Zoe Fishpool is Maisie Hawthorne, who has been contracted by the station to hold up cue cards as the teleprompter has broken down. It’s a nonsensical contrivance, sure, but Fishpool’s performance is the heart and soul of the production. A talented comedian, Fishpool gives us a Maisie who is effervescently wholesome with a slight edge that makes for some great comic moments.

As the station’s meteorologist, Heather, Mikayla Maree Melo is a lot of fun. Melo has the ability to find a joke within a joke, and there are several times throughout the show where her timing and delivery, and not the words of the script themselves, are what sell the moments of peak humour.

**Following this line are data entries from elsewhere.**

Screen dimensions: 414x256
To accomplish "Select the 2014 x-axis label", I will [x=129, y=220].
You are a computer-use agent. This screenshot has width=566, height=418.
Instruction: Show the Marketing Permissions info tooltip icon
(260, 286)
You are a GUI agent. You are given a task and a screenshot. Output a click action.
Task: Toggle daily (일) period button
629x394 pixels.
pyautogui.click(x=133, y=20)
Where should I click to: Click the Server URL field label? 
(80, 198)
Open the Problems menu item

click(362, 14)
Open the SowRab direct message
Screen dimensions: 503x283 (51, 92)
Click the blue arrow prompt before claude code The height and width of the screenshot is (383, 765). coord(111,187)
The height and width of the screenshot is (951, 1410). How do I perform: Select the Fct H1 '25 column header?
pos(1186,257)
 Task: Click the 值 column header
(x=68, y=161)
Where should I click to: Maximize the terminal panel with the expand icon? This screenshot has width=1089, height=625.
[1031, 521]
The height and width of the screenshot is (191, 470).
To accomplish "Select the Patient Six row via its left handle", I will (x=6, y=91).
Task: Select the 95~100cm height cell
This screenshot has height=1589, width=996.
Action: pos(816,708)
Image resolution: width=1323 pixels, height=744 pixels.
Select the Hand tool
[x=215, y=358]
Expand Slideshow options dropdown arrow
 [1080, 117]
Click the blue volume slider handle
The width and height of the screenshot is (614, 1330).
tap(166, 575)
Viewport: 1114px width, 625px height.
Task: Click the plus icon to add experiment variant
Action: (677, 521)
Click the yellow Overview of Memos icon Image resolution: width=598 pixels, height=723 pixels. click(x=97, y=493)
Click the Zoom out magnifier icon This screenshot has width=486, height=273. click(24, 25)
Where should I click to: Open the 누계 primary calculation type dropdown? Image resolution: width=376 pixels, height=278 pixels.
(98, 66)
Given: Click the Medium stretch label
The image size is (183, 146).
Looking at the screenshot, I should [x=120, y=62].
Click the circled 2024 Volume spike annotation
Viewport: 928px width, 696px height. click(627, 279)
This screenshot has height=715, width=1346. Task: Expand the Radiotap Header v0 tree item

Another strength of both the script and performance is Chantelle Miller’s no-nonsense production manager, Jessie. Swear-word-based humour is a difficult beast to tame; in lazier productions, swear words are overused, or used in place of punchlines, or just kind of there. With Jesse, who is attempting to give up swearing for Lent, the jokes are crafted around the words, so they become catalysts for, not the result of, humour. Miller’s timing is spot on, and so she lands these trickier jokes expertly, to the delight of her audience.

Image Credit: Feather Touch Photography

The rest of the cast bring equal parts charm and laughter. As the station head, Russell White is a domineering counterpoint to the shenanigans of the team. Samuel Baker is a loveable, endearing goofball who brings balance to the chaos. And Daniel Dosek, in what must be 3 minutes of stage time, somehow manages not just to steal the scene, but holds it at gunpoint and escapes across state lines with it bundled in the boot of his car.

The production is aided by a perfectly suited music score, involved what sounds like a pop rendition of a typical news bulletin sting. Another nice element enhancing the overall aesthetic is the use of time jumps, such as ‘two weeks later’, displayed as news tickers across the back of the performance space. If only the cleverness of this idea wasn’t undermined by an overreliance on blackouts, which can only ever break tension and disengage those of us left waiting in the dark.

All in all, Live in Five was a lot of fun. As this new production company continues to find its feet and leave its mark on the Gold Coast theatre scene, there will inevitable be many more great things emerging.

Thundering Productions is aptly named – the applause of the overjoyed audience was, in a word, thundering.